▶ Requirement
Rewrite as a numbered list the lines from the line with "How do I perform: Click" up to and including the line with "point(166,128)", omitting blank lines.

▶ Data section
☆ ☆ ☆ ☆ ☆ ☆ ☆
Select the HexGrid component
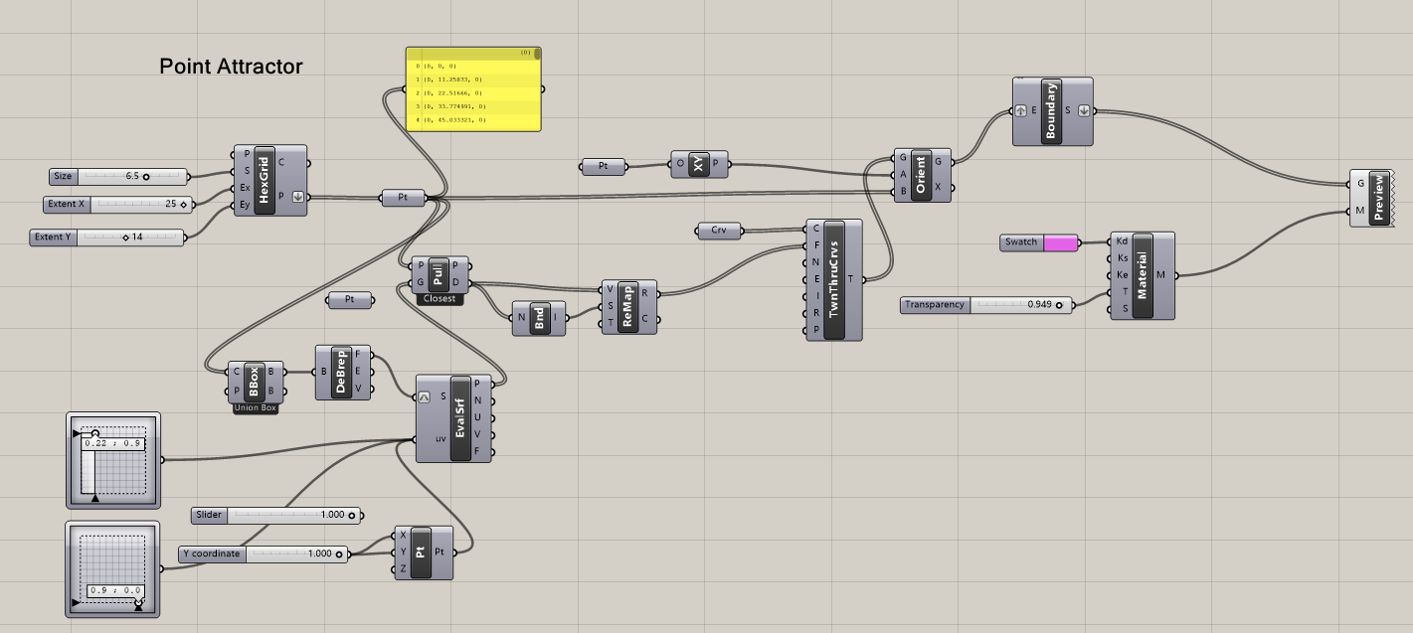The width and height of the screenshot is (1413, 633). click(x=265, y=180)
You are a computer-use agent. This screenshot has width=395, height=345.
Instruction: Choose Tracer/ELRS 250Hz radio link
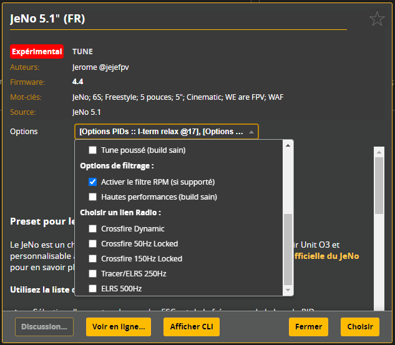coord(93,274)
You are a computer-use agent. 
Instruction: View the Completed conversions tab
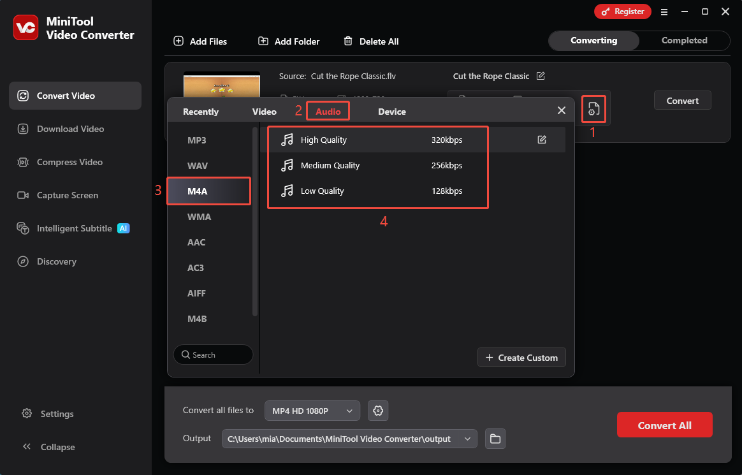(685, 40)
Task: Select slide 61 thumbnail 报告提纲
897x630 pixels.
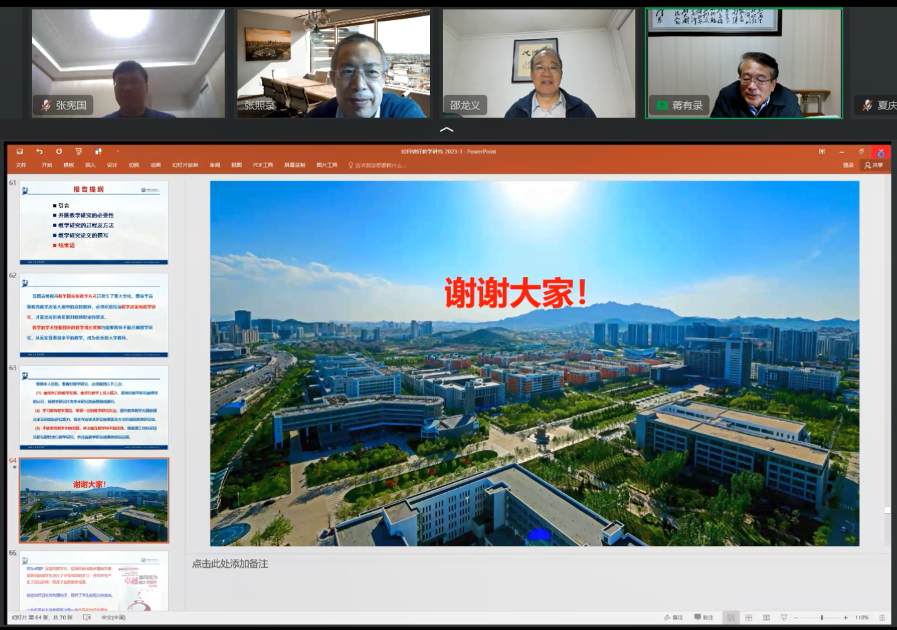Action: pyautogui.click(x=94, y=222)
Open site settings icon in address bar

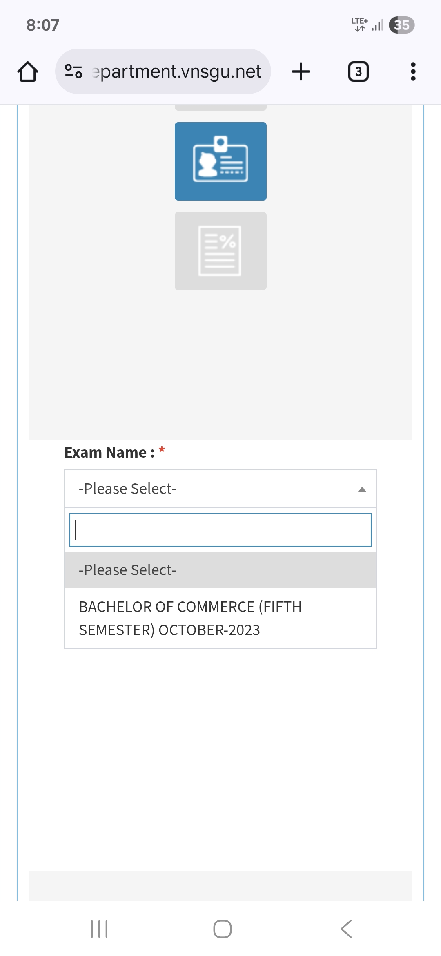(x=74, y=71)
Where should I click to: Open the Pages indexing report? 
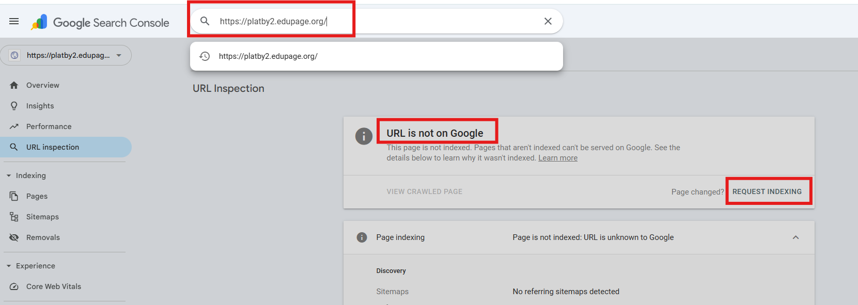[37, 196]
☆ ☆ ☆ ☆ ☆ ☆ ☆
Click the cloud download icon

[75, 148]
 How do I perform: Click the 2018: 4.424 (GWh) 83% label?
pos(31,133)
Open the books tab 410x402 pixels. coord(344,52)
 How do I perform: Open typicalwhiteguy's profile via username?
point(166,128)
☆ ☆ ☆ ☆ ☆ ☆ ☆
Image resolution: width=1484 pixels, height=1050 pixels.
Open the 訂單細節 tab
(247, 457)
☆ ☆ ☆ ☆ ☆ ☆ ☆
▶ Solution
1.  How do I perform: Click the 2018: 4.424 (GWh) 83% label?
2. pos(31,133)
3. Open the books tab 410x402 pixels. coord(344,52)
4.  How do I perform: Open typicalwhiteguy's profile via username?
5. point(166,128)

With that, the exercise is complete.